GNOME Bugzilla – Bug 545333
implement workaround for badly quoted addresses
Last modified: 2010-11-18 21:48:51 UTC
Please describe the problem: When dealing with a header field such as: > To: 'wrong@gmail.cam' <right@gmail.com> the value.addr field of the InternetAddress gets the wrong value: > 'wrong@gmail.cam' Steps to reproduce: 1. Parse a mail message containing an internet address whose display name is similar to an internet address (i.e. it contains a @ character) 2. Print the parsed field (i.e. using internet_address_list_to_string) 3. You'll get the display name instead of the internet address Actual results: I get: 'wrong@gmail.cam' Expected results: I would expect: right@gmail.com (or "'wrong@gmail.cam' <right@gmail.com>" using using internet_address_list_to_string) Does this happen every time? Yes Other information:
the name component of an email address is supposed to be either an atom or a quoted-string. the parsing of your example is likely as follows (I haven't tested to be 100% sure, but assuming the code works the way I remember it...): token: 'wrong token: @ token: gmail token: . token: com' since a list of word tokens is followed by an @, it is interpreted as a simple mailbox addr-spec token (as it should be according to the spec). the single-quote token is not a special character. Also note that '@' is illegal as part of a word token unless part of a quoted-string (which it is not in your example). here are the relevant BNF grammar token definitions: address = mailbox ; one addressee / group ; named list addr-spec = local-part "@" domain ; global address atom = 1*<any CHAR except specials, SPACE and CTLs> domain = sub-domain *("." sub-domain) domain-literal = "[" *(dtext / quoted-pair) "]" domain-ref = atom ; symbolic reference dtext = <any CHAR excluding "[", ; => may be folded "]", "\" & CR, & including linear-white-space> local-part = word *("." word) ; uninterpreted ; case-preserved mailbox = addr-spec ; simple address / phrase route-addr ; name & addr-spec phrase = 1*word ; Sequence of words route-addr = "<" [route] addr-spec ">" qtext = <any CHAR excepting <">, ; => may be folded "\" & CR, and including linear-white-space> quoted-pair = "\" CHAR ; may quote any char quoted-string = <"> *(qtext/quoted-pair) <">; Regular qtext or ; quoted chars. specials = "(" / ")" / "<" / ">" / "@" ; Must be in quoted- / "," / ";" / ":" / "\" / <"> ; string, to use / "." / "[" / "]" ; within a word. sub-domain = domain-ref / domain-literal word = atom / quoted-string That said... I'll look at seeing if it'd be too much trouble to work around this kind of brokenness when I get a chance, so leaving this report open for now.

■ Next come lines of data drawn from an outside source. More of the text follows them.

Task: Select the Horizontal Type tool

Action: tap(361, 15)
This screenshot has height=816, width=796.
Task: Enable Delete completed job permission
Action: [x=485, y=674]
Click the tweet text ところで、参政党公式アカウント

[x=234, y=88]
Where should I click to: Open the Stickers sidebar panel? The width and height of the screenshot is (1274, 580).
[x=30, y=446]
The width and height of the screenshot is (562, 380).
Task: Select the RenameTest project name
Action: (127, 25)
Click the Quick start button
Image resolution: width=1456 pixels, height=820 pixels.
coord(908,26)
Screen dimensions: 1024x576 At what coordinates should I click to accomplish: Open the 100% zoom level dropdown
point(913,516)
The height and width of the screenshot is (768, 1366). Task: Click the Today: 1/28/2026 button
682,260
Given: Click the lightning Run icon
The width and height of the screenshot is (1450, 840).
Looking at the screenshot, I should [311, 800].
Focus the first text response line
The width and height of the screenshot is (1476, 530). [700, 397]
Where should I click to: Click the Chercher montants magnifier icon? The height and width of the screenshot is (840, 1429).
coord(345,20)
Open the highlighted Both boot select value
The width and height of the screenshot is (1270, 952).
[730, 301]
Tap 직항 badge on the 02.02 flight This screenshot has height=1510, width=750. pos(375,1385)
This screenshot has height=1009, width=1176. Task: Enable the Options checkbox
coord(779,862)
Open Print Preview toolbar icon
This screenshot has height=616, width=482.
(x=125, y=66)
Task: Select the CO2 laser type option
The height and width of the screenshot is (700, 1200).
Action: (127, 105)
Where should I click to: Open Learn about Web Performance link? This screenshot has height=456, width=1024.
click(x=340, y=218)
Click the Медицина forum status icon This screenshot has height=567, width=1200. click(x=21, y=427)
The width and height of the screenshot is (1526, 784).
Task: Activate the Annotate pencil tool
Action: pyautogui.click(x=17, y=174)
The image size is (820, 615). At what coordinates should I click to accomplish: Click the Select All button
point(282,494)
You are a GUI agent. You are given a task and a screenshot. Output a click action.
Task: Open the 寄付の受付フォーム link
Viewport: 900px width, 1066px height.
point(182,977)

I also received a mail with such a broken address. The To: field was To: <xxxxx@gmail.com>, escalade.orsay <escalade-orsay@googlegroups.com> It is a mail produced by MS Exchange 6.5. Gmime returns an InternetAddressMailbox with addr = "escalade.orsay" Would it be possible/difficult to change GMime to allow parsing broken email clients? I use the notmuch mail client and this parsing is necessary to find emails using searching for email addresses. I guess broken email clients still use < > as their delimiter for the email address part, but forget to use quotes for some special characters like .
which version of GMime are you using? I implemented a fair bit of logic to try and handle these sorts of cases in version 2.4.18 (latest is 2.4.20).
I used 2.4.11. I confirm that this bug is solved in 2.4.20. Unfortunately, the last version packed by Debian is 2.4.14...
cool, glad 2.4.20 fixes this. thanks for confirming the fixes!